Problem requirements. Below are the entries. Transcribe exactly the lines from the one with "Instruction: Open Saw" through the one with "Task: Click right-side", ends included, and leave out all others.

Dataset records: Begin

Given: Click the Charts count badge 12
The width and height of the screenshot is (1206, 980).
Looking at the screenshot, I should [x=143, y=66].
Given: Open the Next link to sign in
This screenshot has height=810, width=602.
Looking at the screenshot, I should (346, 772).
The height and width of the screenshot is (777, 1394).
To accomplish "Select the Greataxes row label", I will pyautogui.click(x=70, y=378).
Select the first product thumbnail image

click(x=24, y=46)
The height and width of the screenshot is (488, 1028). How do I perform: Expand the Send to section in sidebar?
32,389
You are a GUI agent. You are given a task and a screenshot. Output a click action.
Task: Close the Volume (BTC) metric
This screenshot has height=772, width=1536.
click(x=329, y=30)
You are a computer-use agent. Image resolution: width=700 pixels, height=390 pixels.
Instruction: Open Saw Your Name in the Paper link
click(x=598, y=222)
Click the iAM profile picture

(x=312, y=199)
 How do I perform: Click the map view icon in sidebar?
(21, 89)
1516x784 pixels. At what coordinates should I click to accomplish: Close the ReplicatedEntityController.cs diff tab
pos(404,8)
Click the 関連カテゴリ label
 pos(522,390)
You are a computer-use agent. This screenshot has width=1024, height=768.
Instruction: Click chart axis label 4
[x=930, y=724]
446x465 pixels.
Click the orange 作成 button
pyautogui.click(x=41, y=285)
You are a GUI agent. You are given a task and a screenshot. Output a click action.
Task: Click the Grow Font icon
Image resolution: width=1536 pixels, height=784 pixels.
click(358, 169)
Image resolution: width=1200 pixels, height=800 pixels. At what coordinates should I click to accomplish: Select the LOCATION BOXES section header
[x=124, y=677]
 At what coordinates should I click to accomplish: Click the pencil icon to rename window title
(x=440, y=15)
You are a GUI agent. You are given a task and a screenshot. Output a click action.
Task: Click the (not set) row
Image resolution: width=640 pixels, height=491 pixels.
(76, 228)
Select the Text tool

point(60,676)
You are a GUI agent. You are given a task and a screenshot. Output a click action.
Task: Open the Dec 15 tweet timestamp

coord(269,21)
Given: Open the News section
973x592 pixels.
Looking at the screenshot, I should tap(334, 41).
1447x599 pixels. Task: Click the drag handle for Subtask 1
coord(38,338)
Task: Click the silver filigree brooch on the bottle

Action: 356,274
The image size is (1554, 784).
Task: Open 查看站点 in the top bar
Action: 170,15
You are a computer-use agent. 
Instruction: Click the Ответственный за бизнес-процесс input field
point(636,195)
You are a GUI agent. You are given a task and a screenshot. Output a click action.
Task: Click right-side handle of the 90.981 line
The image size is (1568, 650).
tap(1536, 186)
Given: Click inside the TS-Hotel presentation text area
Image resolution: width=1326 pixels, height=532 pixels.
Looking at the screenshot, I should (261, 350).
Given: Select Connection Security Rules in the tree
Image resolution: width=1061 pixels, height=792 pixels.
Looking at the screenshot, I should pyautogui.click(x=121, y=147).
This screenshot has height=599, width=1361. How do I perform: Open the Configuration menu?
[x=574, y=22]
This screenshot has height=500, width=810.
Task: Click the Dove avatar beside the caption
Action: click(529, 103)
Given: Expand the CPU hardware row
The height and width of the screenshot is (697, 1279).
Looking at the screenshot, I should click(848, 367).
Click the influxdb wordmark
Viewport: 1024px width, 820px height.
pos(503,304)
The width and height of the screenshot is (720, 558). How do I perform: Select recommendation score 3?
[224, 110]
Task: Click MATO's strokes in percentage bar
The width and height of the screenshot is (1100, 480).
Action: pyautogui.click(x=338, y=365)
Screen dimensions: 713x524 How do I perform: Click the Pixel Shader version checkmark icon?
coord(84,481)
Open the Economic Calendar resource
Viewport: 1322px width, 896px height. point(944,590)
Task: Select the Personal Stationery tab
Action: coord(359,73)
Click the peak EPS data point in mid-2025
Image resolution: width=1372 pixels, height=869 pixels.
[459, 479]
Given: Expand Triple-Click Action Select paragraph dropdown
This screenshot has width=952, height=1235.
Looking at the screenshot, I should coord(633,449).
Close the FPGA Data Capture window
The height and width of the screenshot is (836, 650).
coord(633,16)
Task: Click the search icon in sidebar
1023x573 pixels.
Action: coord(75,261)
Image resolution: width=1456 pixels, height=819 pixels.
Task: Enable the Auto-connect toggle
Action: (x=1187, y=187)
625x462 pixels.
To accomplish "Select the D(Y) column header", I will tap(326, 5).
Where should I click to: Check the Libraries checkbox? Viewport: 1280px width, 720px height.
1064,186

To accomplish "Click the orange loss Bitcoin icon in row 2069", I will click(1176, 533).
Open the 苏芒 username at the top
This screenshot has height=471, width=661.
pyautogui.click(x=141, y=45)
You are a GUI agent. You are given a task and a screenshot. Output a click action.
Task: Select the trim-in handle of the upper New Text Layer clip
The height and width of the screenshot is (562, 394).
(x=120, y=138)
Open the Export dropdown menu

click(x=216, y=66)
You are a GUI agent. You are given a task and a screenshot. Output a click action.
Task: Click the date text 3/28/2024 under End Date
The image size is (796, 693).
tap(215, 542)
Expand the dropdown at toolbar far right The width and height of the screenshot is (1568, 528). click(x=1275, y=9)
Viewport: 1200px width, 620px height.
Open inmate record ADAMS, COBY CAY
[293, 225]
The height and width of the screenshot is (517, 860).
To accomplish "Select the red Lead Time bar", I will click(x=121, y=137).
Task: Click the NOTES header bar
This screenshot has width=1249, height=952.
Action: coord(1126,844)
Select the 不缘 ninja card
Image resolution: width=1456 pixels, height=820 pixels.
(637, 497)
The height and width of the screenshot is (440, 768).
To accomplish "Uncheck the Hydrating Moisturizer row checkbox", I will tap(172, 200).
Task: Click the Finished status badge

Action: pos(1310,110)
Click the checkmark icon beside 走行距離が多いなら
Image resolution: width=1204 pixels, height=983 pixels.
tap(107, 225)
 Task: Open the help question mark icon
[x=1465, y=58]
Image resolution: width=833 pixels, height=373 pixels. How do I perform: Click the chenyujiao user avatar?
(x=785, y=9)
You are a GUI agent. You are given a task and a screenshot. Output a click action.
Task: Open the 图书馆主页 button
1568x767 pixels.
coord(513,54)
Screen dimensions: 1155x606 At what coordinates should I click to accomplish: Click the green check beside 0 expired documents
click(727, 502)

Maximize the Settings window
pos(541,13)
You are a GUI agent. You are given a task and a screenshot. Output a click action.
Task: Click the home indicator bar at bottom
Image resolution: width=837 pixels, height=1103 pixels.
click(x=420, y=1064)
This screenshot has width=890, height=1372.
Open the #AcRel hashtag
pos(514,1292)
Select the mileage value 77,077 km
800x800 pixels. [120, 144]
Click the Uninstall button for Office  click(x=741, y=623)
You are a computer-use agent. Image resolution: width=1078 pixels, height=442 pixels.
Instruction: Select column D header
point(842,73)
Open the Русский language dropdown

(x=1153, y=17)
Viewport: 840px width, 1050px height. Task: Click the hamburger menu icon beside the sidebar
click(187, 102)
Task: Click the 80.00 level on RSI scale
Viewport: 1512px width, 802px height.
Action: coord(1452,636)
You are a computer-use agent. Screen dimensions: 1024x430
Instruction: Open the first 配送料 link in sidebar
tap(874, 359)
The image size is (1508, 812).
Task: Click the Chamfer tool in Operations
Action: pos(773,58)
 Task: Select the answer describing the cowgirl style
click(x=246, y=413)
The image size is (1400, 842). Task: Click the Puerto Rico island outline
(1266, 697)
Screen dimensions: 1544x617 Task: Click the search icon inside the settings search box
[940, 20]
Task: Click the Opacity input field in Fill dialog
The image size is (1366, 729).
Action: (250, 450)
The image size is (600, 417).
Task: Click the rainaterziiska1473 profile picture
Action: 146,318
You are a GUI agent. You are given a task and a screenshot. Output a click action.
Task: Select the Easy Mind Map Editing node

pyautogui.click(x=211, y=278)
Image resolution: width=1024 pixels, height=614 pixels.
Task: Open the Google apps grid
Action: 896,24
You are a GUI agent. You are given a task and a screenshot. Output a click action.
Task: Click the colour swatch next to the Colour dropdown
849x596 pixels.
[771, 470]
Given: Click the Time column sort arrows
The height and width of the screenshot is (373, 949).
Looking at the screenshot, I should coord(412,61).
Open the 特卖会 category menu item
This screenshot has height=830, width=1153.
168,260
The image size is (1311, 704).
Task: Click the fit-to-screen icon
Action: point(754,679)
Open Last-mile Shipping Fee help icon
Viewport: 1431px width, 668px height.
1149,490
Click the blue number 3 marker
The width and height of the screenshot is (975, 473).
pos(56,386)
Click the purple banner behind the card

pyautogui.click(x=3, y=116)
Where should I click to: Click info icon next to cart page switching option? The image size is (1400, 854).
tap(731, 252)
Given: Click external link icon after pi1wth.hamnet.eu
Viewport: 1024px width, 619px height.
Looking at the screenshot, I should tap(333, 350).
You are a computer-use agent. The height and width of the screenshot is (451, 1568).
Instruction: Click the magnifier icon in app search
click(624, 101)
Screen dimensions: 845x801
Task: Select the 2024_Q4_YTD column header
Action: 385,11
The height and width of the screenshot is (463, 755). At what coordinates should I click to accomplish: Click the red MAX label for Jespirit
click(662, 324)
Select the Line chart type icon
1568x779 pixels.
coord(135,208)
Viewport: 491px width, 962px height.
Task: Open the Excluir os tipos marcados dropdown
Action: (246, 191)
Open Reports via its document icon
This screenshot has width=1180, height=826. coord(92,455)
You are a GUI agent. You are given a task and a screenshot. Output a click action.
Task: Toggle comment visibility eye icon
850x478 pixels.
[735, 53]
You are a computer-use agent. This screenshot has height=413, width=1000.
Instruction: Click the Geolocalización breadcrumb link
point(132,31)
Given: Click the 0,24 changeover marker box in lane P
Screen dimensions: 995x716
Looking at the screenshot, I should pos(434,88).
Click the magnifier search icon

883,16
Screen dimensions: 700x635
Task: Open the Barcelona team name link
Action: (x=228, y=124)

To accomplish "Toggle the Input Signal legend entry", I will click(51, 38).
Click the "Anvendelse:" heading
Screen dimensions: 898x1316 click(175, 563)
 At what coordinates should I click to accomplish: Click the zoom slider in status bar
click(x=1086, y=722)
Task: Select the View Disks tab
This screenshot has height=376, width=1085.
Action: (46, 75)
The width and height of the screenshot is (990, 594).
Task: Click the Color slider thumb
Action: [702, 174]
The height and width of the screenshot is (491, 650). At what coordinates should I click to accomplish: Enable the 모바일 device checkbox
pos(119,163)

Dataset records: End

Expected output.
Instruction: Open Saw Your Name in the Paper link
click(x=598, y=222)
Click the iAM profile picture

(x=312, y=199)
 How do I perform: Click the map view icon in sidebar?
(21, 89)
1516x784 pixels. At what coordinates should I click to accomplish: Close the ReplicatedEntityController.cs diff tab
pos(404,8)
Click the 関連カテゴリ label
 pos(522,390)
You are a computer-use agent. This screenshot has width=1024, height=768.
Instruction: Click chart axis label 4
[x=930, y=724]
446x465 pixels.
Click the orange 作成 button
pyautogui.click(x=41, y=285)
You are a GUI agent. You are given a task and a screenshot. Output a click action.
Task: Click the Grow Font icon
Image resolution: width=1536 pixels, height=784 pixels.
click(358, 169)
Image resolution: width=1200 pixels, height=800 pixels. At what coordinates should I click to accomplish: Select the LOCATION BOXES section header
[x=124, y=677]
 At what coordinates should I click to accomplish: Click the pencil icon to rename window title
(x=440, y=15)
You are a GUI agent. You are given a task and a screenshot. Output a click action.
Task: Click the (not set) row
Image resolution: width=640 pixels, height=491 pixels.
(76, 228)
Select the Text tool

point(60,676)
You are a GUI agent. You are given a task and a screenshot. Output a click action.
Task: Open the Dec 15 tweet timestamp

coord(269,21)
Given: Open the News section
973x592 pixels.
Looking at the screenshot, I should tap(334, 41).
1447x599 pixels. Task: Click the drag handle for Subtask 1
coord(38,338)
Task: Click the silver filigree brooch on the bottle

Action: 356,274
The image size is (1554, 784).
Task: Open 查看站点 in the top bar
Action: 170,15
You are a computer-use agent. 
Instruction: Click the Ответственный за бизнес-процесс input field
point(636,195)
You are a GUI agent. You are given a task and a screenshot. Output a click action.
Task: Click right-side handle of the 90.981 line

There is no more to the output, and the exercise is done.